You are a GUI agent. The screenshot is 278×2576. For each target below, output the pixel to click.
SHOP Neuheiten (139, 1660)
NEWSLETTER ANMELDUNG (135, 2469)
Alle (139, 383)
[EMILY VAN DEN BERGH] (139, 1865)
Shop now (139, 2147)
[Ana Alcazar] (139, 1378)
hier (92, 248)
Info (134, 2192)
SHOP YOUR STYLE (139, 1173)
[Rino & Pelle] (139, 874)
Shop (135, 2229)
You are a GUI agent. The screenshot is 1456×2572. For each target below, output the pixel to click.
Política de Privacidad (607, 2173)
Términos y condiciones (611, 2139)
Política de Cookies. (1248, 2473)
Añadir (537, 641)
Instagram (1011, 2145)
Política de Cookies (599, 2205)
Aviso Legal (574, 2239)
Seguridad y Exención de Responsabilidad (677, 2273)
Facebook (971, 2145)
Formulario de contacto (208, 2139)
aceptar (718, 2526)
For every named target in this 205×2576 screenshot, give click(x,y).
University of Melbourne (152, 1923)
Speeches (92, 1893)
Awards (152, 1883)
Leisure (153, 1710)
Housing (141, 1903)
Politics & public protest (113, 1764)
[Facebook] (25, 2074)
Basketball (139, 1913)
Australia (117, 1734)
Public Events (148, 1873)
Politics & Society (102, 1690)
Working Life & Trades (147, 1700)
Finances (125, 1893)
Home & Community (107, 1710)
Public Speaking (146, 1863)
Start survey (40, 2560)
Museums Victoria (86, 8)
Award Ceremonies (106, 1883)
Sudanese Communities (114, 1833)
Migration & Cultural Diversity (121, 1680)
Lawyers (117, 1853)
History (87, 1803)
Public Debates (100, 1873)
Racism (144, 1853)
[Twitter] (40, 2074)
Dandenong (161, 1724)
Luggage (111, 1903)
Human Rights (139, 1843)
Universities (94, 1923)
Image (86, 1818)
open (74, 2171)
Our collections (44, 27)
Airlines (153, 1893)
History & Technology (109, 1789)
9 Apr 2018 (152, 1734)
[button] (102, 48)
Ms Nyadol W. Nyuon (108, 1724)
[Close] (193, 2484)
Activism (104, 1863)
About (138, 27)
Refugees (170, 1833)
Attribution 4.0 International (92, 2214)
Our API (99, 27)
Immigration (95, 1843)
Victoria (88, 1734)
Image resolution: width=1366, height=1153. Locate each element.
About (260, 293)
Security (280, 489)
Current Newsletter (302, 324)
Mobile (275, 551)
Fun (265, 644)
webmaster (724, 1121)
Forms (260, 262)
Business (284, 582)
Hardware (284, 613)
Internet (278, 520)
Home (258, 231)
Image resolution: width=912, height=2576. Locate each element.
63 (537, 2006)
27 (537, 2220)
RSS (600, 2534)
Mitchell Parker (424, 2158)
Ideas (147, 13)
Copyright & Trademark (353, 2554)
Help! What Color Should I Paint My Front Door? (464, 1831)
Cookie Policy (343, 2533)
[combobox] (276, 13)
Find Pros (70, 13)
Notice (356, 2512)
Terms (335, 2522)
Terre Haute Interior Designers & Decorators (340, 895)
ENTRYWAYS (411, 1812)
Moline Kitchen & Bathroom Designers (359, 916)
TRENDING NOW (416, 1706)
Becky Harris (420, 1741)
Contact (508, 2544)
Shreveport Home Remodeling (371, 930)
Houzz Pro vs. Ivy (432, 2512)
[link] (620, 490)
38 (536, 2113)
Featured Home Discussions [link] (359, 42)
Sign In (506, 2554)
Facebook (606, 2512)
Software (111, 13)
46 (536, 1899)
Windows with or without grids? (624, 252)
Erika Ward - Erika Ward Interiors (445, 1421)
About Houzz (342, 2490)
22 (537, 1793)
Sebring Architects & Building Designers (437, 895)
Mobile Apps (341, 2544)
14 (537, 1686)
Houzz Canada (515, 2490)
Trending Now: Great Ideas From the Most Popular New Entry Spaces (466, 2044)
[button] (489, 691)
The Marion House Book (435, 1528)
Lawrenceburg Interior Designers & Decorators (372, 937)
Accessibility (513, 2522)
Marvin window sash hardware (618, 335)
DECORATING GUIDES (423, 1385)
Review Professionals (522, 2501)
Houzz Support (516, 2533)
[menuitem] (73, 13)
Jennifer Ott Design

###

**Task statement:** Which lines above run from the one containing "[button] (102, 48)" to the one containing "Shreveport Home Remodeling (371, 930)"? Give them again exactly, both ends included.

**Expected output:**
[button] (102, 48)
Ms Nyadol W. Nyuon (108, 1724)
[Close] (193, 2484)
Activism (104, 1863)
About (138, 27)
Refugees (170, 1833)
Attribution 4.0 International (92, 2214)
Our API (99, 27)
Immigration (95, 1843)
Victoria (88, 1734)
Image resolution: width=1366, height=1153. Locate each element.
About (260, 293)
Security (280, 489)
Current Newsletter (302, 324)
Mobile (275, 551)
Fun (265, 644)
webmaster (724, 1121)
Forms (260, 262)
Business (284, 582)
Hardware (284, 613)
Internet (278, 520)
Home (258, 231)
Image resolution: width=912, height=2576. Locate each element.
63 (537, 2006)
27 (537, 2220)
RSS (600, 2534)
Mitchell Parker (424, 2158)
Ideas (147, 13)
Copyright & Trademark (353, 2554)
Help! What Color Should I Paint My Front Door? (464, 1831)
Cookie Policy (343, 2533)
[combobox] (276, 13)
Find Pros (70, 13)
Notice (356, 2512)
Terms (335, 2522)
Terre Haute Interior Designers & Decorators (340, 895)
ENTRYWAYS (411, 1812)
Moline Kitchen & Bathroom Designers (359, 916)
TRENDING NOW (416, 1706)
Becky Harris (420, 1741)
Contact (508, 2544)
Shreveport Home Remodeling (371, 930)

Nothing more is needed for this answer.